**REQUIRED ACTIONS:**
• 1. Translate into Spanish this sentence from the passage on the Folger editions of Shakespeare: "It is hard to imagine a world without Shakespeare."
• 2. From the passage on the Folger editions of Shakespeare, write out the text between "The New Folger Editions of" and "Folger’s Elizabethan Theater.", inclusive.

It is hard to imagine a world without Shakespeare. Since their composition four hundred years ago, Shakespeare’s plays and poems have traveled the globe, inviting those who see and read his works to make them their own.
Readers of the New Folger Editions are part of this ongoing process of “taking up Shakespeare,” finding our own thoughts and feelings in language that strikes us as old or unusual and, for that very reason, new. We still struggle to keep up with a writer who could think a mile a minute, whose words paint pictures that shift like clouds. These expertly edited texts are presented to the public as a resource for study, artistic adaptation, and enjoyment. By making the classic texts of the New Folger Editions available in electronic form as Folger Digital Texts, we place a trusted resource in the hands of anyone who wants them.
The New Folger Editions of Shakespeare’s plays, which are the basis for the texts realized here in digital form, are special because of their origin. The Folger Shakespeare Library in Washington, DC, is the single greatest documentary source of Shakespeare’s works. An unparalleled collection of early modern books, manuscripts, and artwork connected to Shakespeare, the Folger’s holdings have been consulted extensively in the preparation of these texts. The Editions also reflect the expertise gained through the regular performance of Shakespeare’s works in the Folger’s Elizabethan Theater.
I want to express my deep thanks to editors Barbara Mowat and Paul Werstine for creating these indispensable editions of Shakespeare’s works, which incorporate the best of textual scholarship with a richness of commentary that is both inspired and engaging. Readers who want to know more about Shakespeare and his plays can follow the paths these distinguished scholars have tread by visiting the Folger either in-person or online, where a range of physical and digital resources exists to supplement the material in these texts. I commend to you these words, and hope that they inspire.
Michael Witmore
Director, Folger Shakespeare Library
Until now, with the release of the Folger Digital Texts, readers in search of a free online text of Shakespeare’s plays had to be content primarily with using the Moby™ Text, which reproduces a late-nineteenth century version of the plays. What is the difference? Many ordinary readers assume that there is a single text for the plays: what Shakespeare wrote. But Shakespeare’s plays were not published the way modern novels or plays are published today: as a single, authoritative text. In some cases, the plays have come down to us in multiple published versions, represented by various Quartos (Qq) and by the great collection put together by his colleagues in 1623, called the First Folio (F). There are, for example, three very different versions of
Hamlet
, two of
King Lear
,
Henry V
,
Romeo and Juliet
, and others. Editors choose which version to use as their base text, and then amend that text with words, lines or speech prefixes from the other versions that, in their judgment, make for a better or more accurate text.
Other editorial decisions involve choices about whether an unfamiliar word could be understood in light of other writings of the period or whether it should be changed; decisions about words that made it into Shakespeare’s text by accident through four hundred years of printings and misprinting; and even decisions based on cultural preference and taste. When the Moby™ Text was created, for example, it was deemed “improper” and “indecent” for Miranda to chastise Caliban for having attempted to rape her. (See
The Tempest
, 1.2: “Abhorred slave,/Which any print of goodness wilt not take,/Being capable of all ill! I pitied thee…”). All Shakespeare editors at the time took the speech away from her and gave it to her father, Prospero.

**EXTRACTED RECORDS:**
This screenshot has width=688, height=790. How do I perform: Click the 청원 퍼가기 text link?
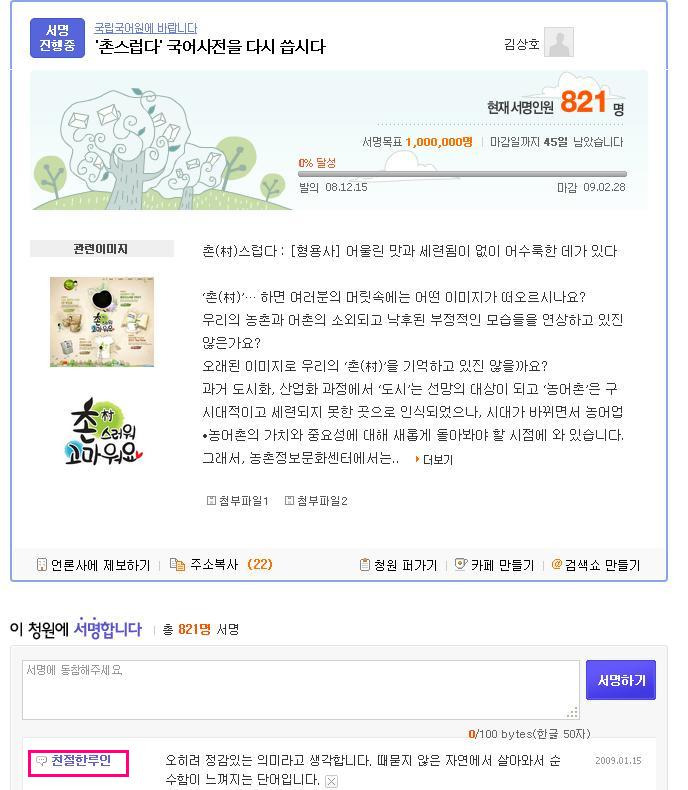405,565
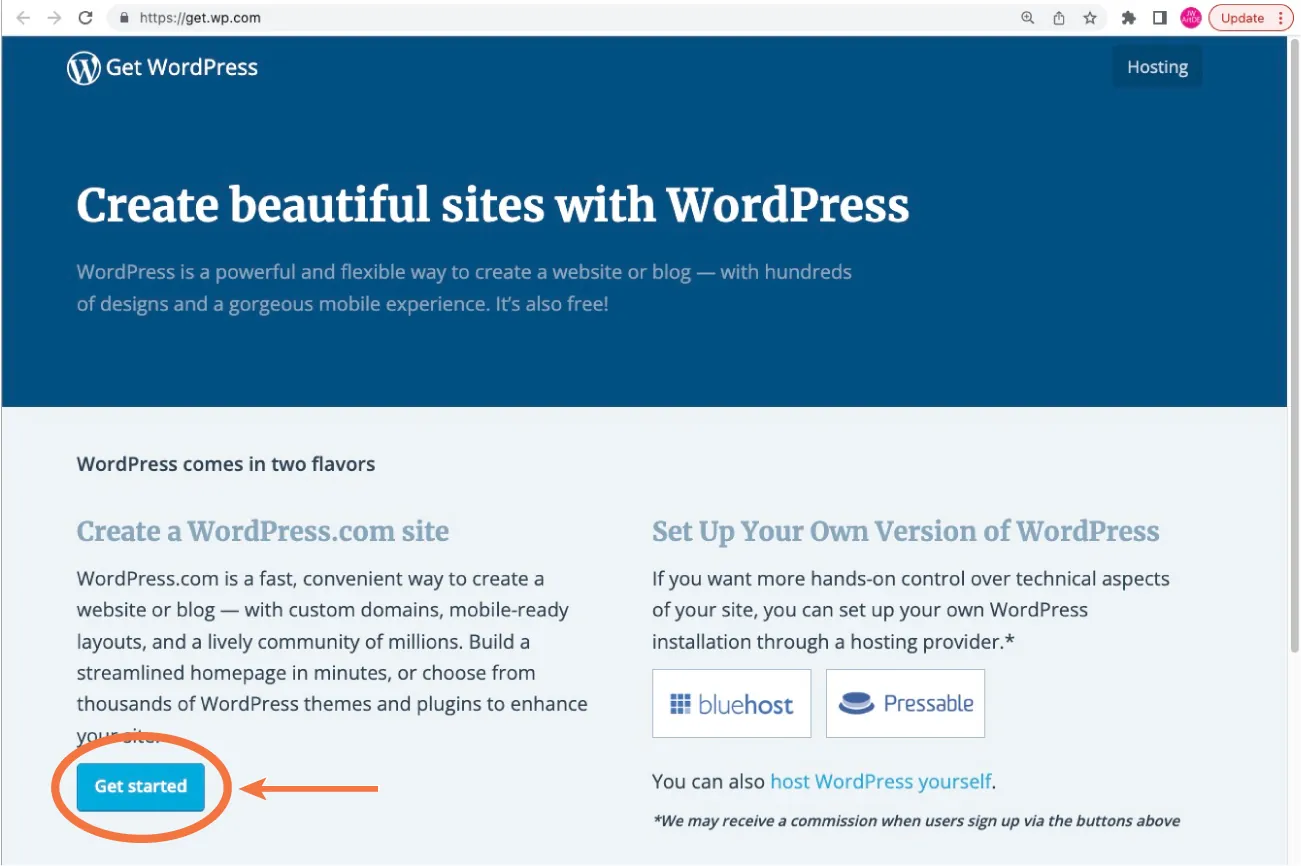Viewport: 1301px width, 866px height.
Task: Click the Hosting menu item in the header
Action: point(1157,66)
...
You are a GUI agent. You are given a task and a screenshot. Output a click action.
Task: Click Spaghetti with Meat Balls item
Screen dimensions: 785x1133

**SOLUTIONS TO THE EXERCISE:**
• 1. Es difícil imaginar un mundo sin Shakespeare.

• 2.
The New Folger Editions of Shakespeare’s plays, which are the basis for the texts realized here in digital form, are special because of their origin. The Folger Shakespeare Library in Washington, DC, is the single greatest documentary source of Shakespeare’s works. An unparalleled collection of early modern books, manuscripts, and artwork connected to Shakespeare, the Folger’s holdings have been consulted extensively in the preparation of these texts. The Editions also reflect the expertise gained through the regular performance of Shakespeare’s works in the Folger’s Elizabethan Theater.